Directions for this task >>
Rewrite the lines from the one containing "The height and" up to and including the one containing "tap(596, 1521)", keeping the requests. Shift every coordinate in the answers by adding 7 to it.

Input rows >>
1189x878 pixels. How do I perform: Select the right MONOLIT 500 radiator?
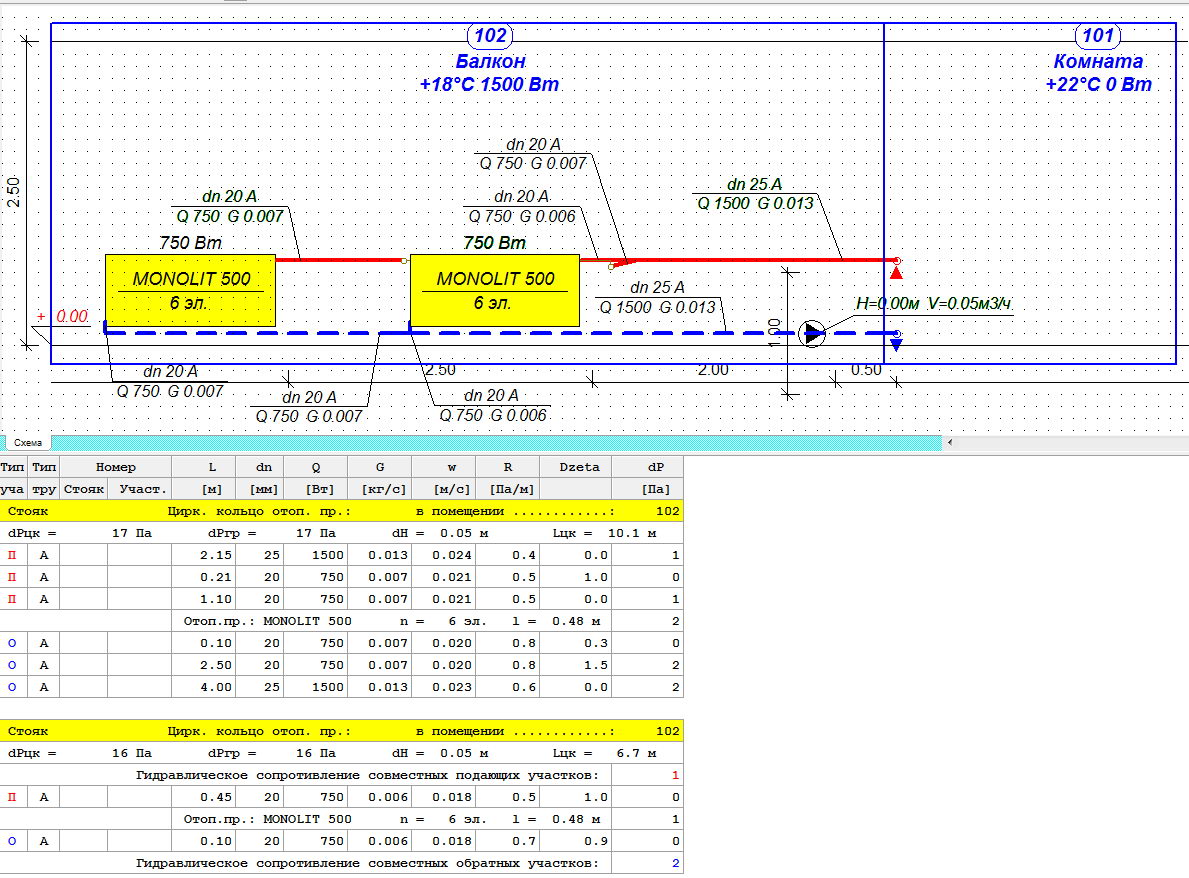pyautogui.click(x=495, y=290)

...

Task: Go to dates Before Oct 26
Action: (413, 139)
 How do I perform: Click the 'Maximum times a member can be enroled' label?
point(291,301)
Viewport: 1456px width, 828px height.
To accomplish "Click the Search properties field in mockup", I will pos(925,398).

* * *

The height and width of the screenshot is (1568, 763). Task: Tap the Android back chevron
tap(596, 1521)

Answer to the task >>
The height and width of the screenshot is (1568, 763). Task: Tap the Android back chevron
tap(603, 1528)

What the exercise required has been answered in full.